→ TEXT EXTRACT:
·····

Lamport Timestamp is a proven and simple way to preserve message order. In case of rumor spreading, it can be used to skip duplicated messages. RumorTimestamp and RumorSpreadingManager types providing a simple framework to organize deduplication of rumor during spreading.

Distributed Consensus

Consensus Algorithm allows to achieve overall reliability in the presence of faulty nodes. The most commonly used consensus algorithms are:

• Chandra-Toueg consensus algorithm
• Paxos
• Raft

The consensus algorithm allows to choose exactly one leader node in the cluster.

.NEXT library provides protocol-agnostic implementation of Raft algorithm that can be adopted for any real network protocol. You can reuse this implementation which is located in DotNext.Net.Cluster.Consensus.Raft namespace. If you want to know more about Raft then use the following links:

• The Raft Consensus Algorithm
• The Secret Lives of Data
• In Search of an Understandable Consensus Algorithm
• Dissertation

Replication

Replication allows to share information between nodes to ensure consistency between them. Usually, consensus algorithm covers replication process. In .NEXT library, replication functionality relies on the fact that each cluster node has its own persistent audit trail (or transaction log). However, the only default implementation of it is in-memory log which is suitable in siutations when your distributed application requires distributed consensus only and don't have distributed state that should be synchronized across cluster. If you need reliable replication then provide your own implementation of IAuditTrail<T> interface or use PersistentState subclasses.

·····

→ INPUT RECORDS:
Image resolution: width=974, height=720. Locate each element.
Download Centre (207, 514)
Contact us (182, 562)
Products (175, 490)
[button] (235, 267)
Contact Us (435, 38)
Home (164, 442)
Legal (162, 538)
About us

·····

→ GOALS:
• A. Revise everything in the passage on .NEXT clustering from "Lamport Timestamp is" down to "rumor during spreading.", replacing "duplicated" with "repeated".
• B. Lay out the records as a Markdown table with the columns Row and Line. Give each record line a row number and skip blank lines.
The records have no connection to the passage on .NEXT clustering.

→ ANSWERS PER TASK:
• A.
Lamport Timestamp is a proven and simple way to preserve message order. In case of rumor spreading, it can be used to skip repeated messages. RumorTimestamp and RumorSpreadingManager types providing a simple framework to organize deduplication of rumor during spreading.

• B.
| Row | Line |
|---|---|
| 1 | Image resolution: width=974, height=720. Locate each element. |
| 2 | Download Centre (207, 514) |
| 3 | Contact us (182, 562) |
| 4 | Products (175, 490) |
| 5 | [button] (235, 267) |
| 6 | Contact Us (435, 38) |
| 7 | Home (164, 442) |
| 8 | Legal (162, 538) |
| 9 | About us |